More than 25,000 items are at least six months overdue in the East Central Georgia Regional Library System, which includes Richmond and Burke counties.
That’s $460,000 of materials. To retrieve the items, the Augusta library system is using a collection agency called Unique Management Services to track down patrons with outstanding library debts and reclaim the overdue items and late fees.
The way the agency does it is simple– according to its Web site. After 120 days of calls, e-mails and letters, the service’s “Gentle Nudge Process” reports deadbeat book lovers who owe fines of at least $25 to credit-scoring organizations.
“Having a significant number of overdue items hurts us,” said Russell Liner, a librarian at the Augusta-Richmond County Public Library downtown. “It hurts our circulation, it hurts our patrons and it really defeats the purpose of having a library because the system operates on the honor code. We’re letting you check out these items for free, and all you have to do is bring them back.”
In the past, public libraries took a relatively soft approach in recovering overdue materials and collecting late fees.
These days, however, hundreds across the country have become more aggressive, retaining Unique Management Services (and others) to persuade borrowers of overdue items to settle their accounts more promptly.
The Indiana-based agency has been working for libraries since 1996.
Liner said the Augusta regional library enrolled in the agency’s Gentle Nudge program in 2005 after records showed the now two-county system loses thousands of items annually, including expensive compositions, such as art books and videotapes.
The librarian said the most popular overdue items include GED practice books, in addition to audio and video discs.
He said each item has its own shelf price, as in the retail world, and that not returning overdue items places a burden on the system and its patrons because local libraries do not have the money to regularly buy new stock.
Liner said before reporting patrons to Unique Management, local librarians will issue receipts and send reminders by e-mail, telephone and regular mail when the two-week checkout period passes.
After that, the system sends a bill showing outstanding library debt to the collection agency for it to forward to credit scorers.
“The bill will show up on a person’s credit score, particularly when a person is applying for a mortgage and a car loan or filing for bankruptcy,” Liner said.
Kenis Bowling, the manager of customer development at Unique Management, said the material recovery program costs libraries less than $10 per account, a fee he said typically pays for itself in the payment of late fines alone. Sometimes, Bowling said, libraries even profit.

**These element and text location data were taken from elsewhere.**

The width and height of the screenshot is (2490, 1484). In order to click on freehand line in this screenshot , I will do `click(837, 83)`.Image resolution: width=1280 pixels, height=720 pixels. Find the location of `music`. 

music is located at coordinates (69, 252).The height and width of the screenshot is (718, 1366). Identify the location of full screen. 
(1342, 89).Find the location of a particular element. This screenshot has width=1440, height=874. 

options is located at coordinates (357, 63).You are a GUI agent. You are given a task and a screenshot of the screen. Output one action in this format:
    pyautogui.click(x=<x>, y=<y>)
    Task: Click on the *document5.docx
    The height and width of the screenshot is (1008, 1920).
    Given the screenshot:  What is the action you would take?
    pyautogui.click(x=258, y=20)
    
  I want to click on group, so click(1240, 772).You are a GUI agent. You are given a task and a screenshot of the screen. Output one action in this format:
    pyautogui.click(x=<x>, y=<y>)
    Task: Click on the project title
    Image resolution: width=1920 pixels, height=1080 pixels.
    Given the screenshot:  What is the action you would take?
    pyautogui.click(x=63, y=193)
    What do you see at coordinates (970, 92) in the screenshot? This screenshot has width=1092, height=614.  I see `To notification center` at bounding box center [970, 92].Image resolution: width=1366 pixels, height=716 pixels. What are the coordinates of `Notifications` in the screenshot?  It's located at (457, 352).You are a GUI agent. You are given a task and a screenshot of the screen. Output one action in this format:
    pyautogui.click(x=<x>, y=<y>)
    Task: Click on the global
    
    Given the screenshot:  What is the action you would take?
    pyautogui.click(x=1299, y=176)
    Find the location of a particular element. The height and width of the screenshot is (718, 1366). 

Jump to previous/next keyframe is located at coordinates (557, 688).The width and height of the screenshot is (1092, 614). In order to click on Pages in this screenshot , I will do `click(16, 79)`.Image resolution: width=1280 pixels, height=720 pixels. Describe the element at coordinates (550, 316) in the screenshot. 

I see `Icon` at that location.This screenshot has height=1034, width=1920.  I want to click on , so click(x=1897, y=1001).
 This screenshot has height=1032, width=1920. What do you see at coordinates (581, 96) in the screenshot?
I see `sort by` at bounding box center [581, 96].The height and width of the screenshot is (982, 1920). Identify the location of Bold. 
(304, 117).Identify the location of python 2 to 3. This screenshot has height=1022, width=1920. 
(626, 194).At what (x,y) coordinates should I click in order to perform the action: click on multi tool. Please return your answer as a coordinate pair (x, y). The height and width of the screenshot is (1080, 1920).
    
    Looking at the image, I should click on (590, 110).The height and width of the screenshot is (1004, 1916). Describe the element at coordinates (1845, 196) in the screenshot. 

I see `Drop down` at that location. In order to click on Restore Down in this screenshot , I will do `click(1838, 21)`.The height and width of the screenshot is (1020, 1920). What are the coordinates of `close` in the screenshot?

“It’s a win-win for everyone,” he said. Bowling said the collection service’s goal is to heal patrons’ relationships with their libraries and that most respond quickly and favorably.
Liner described the collection effort as mildly successful, but enough to pay for the costs.
“It’s a drop in the bucket,” he said. “Many times people have changed addresses or moved and will ignore overdue notices, since they are not applying for credit anytime soon. They’ll only returns the items and pay the costs when they need something.”
Liner said he doubts the library has ever – or will ever – have zero overdue items.
“Even on Day 1,” he said. “You could probably anticipate something never made it back.”